It's business, and more importantly it's their business, and they can do what they want with it. It's also a clear example of a company that likes to sit on a throne and look down on the consumer, treating them like expendable surfs. It's only when you become truly interested in people who use your product that you really shine as an example of master creator and distributor. For now, they're just the master of maximizing profits over the ease of acquiring their movies.
Tuesday, December 13, 2011
Password Retrieval
I love tasty sandwiches, but I absolutely hate poor password management.
Which brings me to Jimmy John's website.
Do NOT store your credit card information on this website, and usually not on any website to be sure.
So what exactly has gotten me riled up? Password resetting. It's a direct tell of how a website stores your information. I had previously ordered a tasty sandwich online, but forgot my password. So I clicked the forgotten password button and my email dinged. Now comes the best part, the password was in plain text - it was readable just as if I had typed it into an office document. Good security management is when a company sends you an email with a link to reset your password. You can get even better with security questions, but we're just ordering a sandwich here!
This tells me that they are not using hashed passwords. Anyone who stores passwords in the clear like this, should be kicked back to web development 101.
What is a hash? Simply put, think of it as a math equation where you input some text or data, in this case a password, and then out comes a fixed length mix mash of alphanumeric characters. Theoritically, the hash itself should not be able to take you back to the original password; more on that a little later.
Amateur level
User enters a password onto a website -> Database on website stores password in plain text
At the amateur level, if anyone compromises the database, they have it all. Also, the website developers and pretty much everyone at the company, can easily read your password. Pathetic job at security here.
Intermediate Level
User enters a password onto a website -> Database on website stores password as a hash
Works well at this level, but a lot of improvement is needed. If this equation is done right, even if someone steals the hashed passwords, they still wouldn't know what your password is.
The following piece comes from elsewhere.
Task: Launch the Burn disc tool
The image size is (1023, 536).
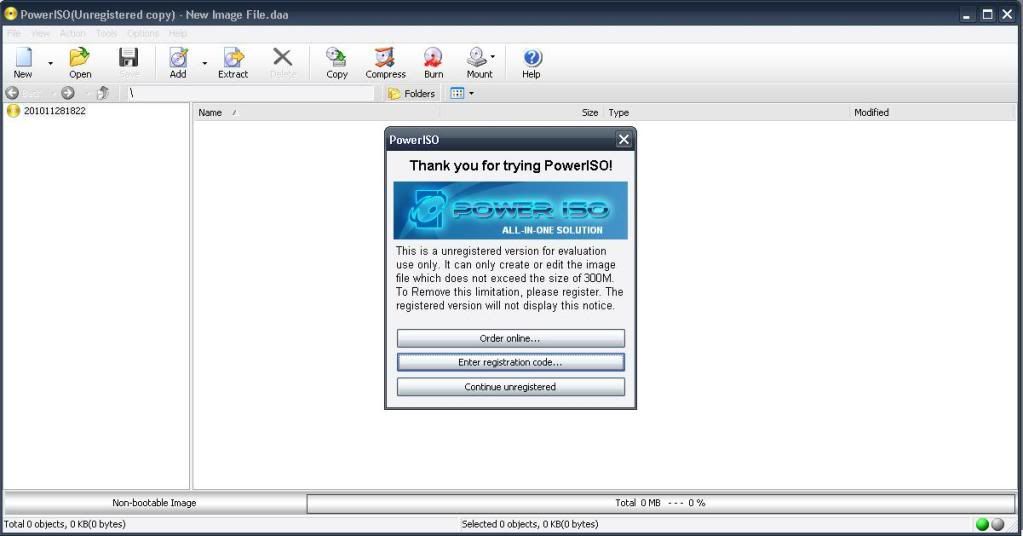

There's something very wrong with this level though. If someone is trying to discover your password to gain access, they will use a rainbow table. Think of this as a massive spreadsheet with every popular password and common combination of words and phrases. In the first column is the plain text, and in the next column is the hashed value using the most common hashing algorithms. Now if they find your password hash in the second column, they can simply match it up to your original password. You would be surprised how easily this will crack popular passwords even though it takes a lot of computer horse power to initially run and the hash hasn't been technically compromised.
Advanced Level
User enters a password onto a website -> Database on website adds random data to password and then stores it as a hash
All we need is a little bit salt. This isn't a tasty seasoning, it's a bit of subterfuge. You hash the password just like the intermediate level, but you don't just use the plain text a user enters into the website. You mix it with something unique, or a salt. One simple example is to prefix some random text to the password.
Now if someone tries to make a rainbow table to search for your password's hash, as long as the salt is secure, it's not going to happen. This of course isn't the only "salt" you can use, but it provides a good beginning example.
For instance if I compute the MD5 hash onto the text string "password", I get "5f4dcc3b5aa765d61d8327deb882cf99" (minus the quotes). Try doing a Google search with that hash. The "password" phrase comes right up. This being such a common password phrase and with no salt, all it takes is a simple search to discover the original password.
Dash on a little salt, let's say "5^Lt" so we now have, "5^Ltpassword" and we get,
"faf50047e2d20a2afd699cdeed7cacdd". Do a search for that and you get ... nothing!
To be truly effective, the salt should be a secret that only very few people know. Whenever someone wants to log in to a website, they type in a password phrase and then only the computer secretly applies the salt and verifies if it's correct.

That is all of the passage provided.